STORED RECORDS -

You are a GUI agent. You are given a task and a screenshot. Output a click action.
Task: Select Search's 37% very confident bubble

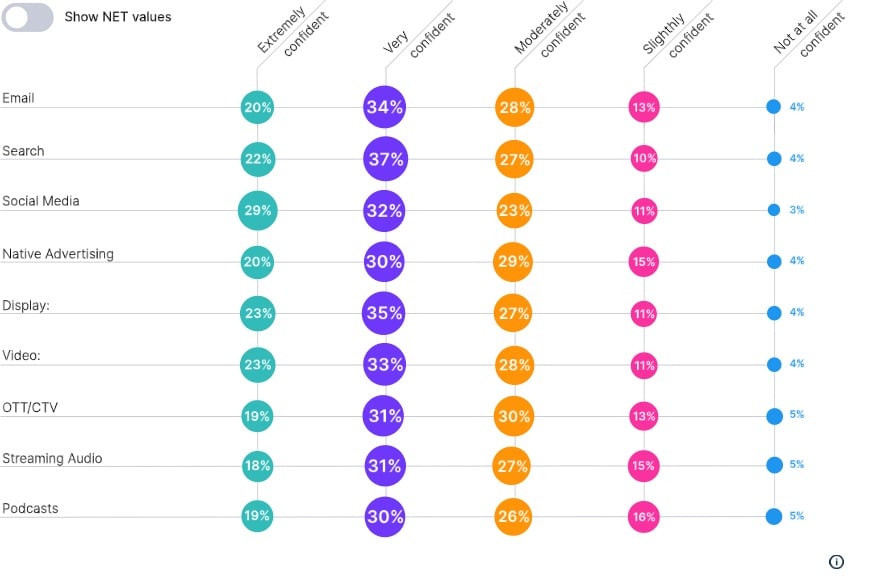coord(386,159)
---
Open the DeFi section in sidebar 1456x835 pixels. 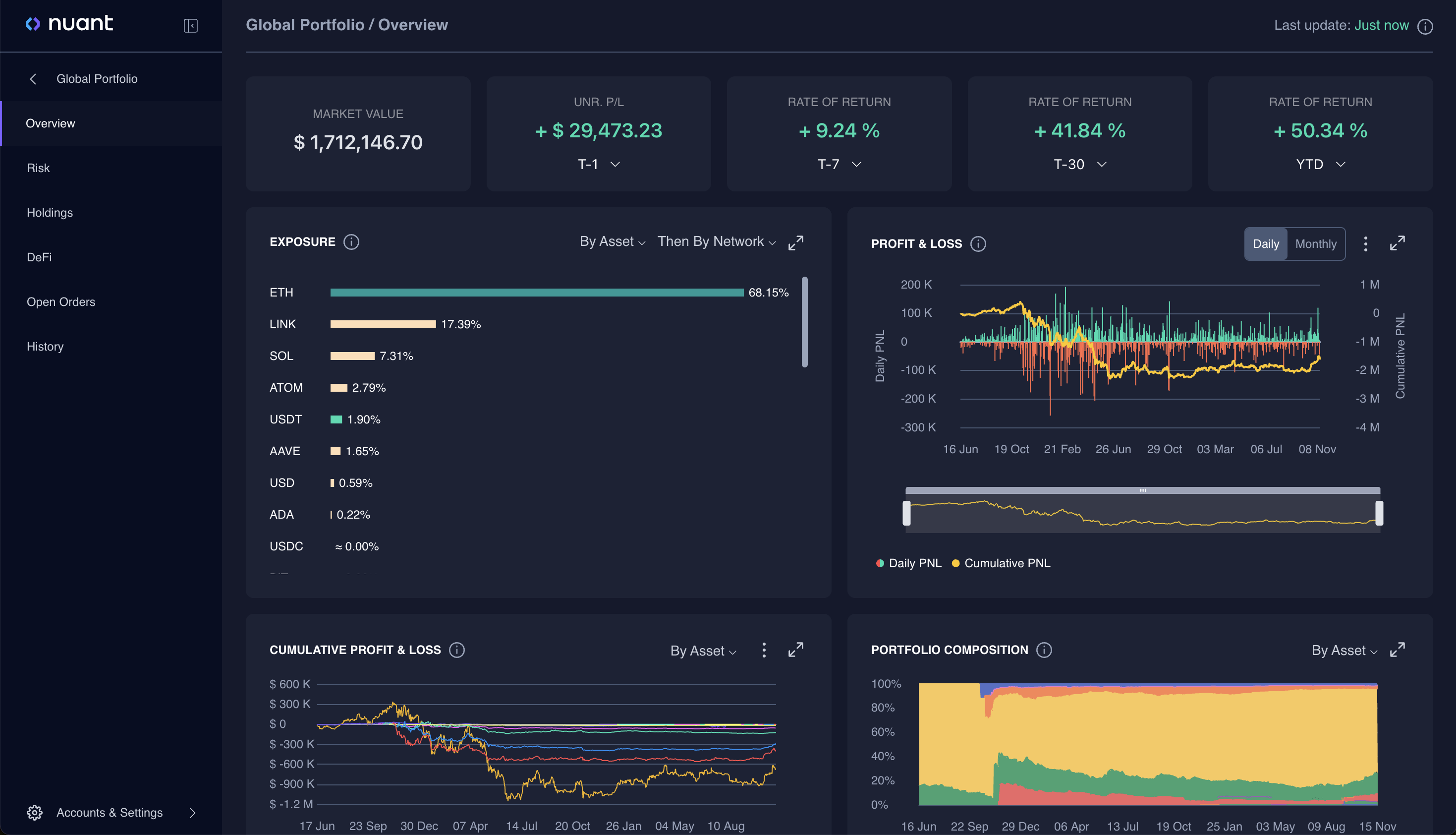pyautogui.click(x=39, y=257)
* * *
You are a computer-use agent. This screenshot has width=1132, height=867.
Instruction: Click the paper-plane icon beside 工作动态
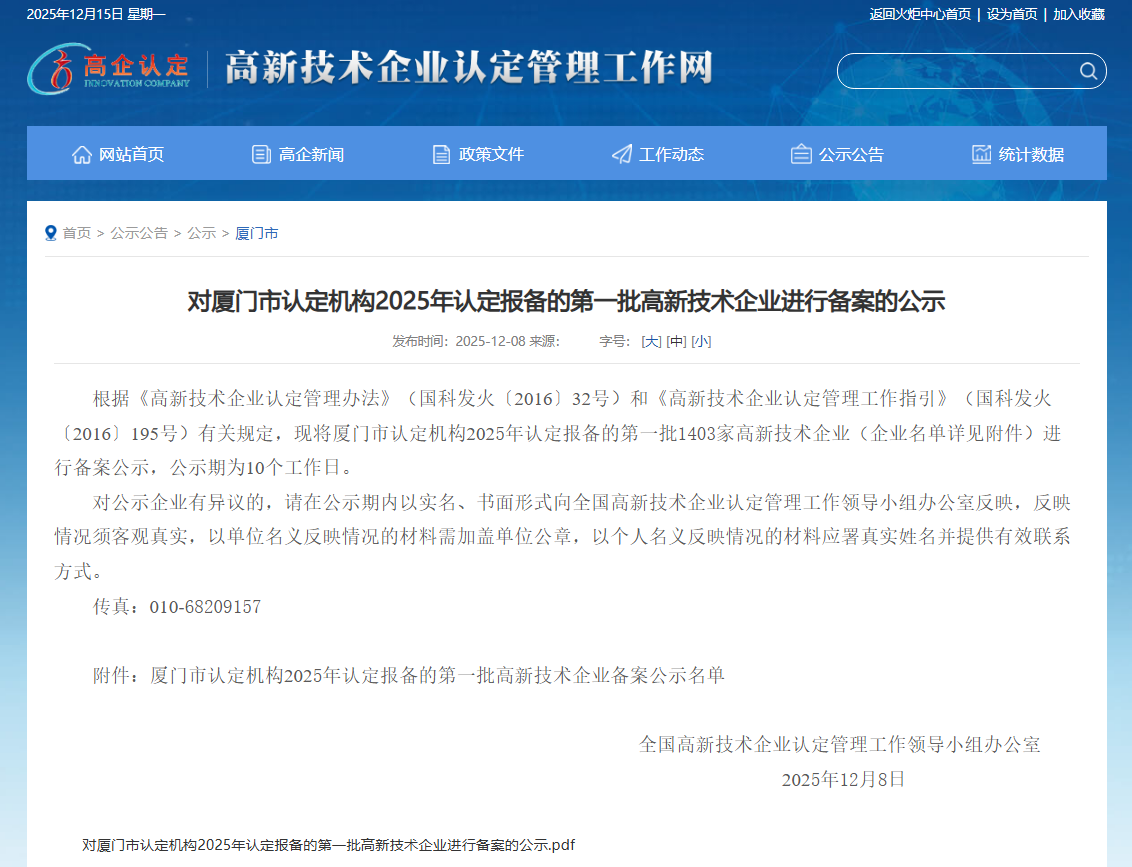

GOAL OF THE EXERCISE - Retype the lines of the entries from the line with "You are a GUI" up to and including the line with "coord(386,159)", leaving the pictures out of your answer.

ANSWER TO THIS TASK -
You are a GUI agent. You are given a task and a screenshot. Output a click action.
Task: Select Search's 37% very confident bubble

coord(386,159)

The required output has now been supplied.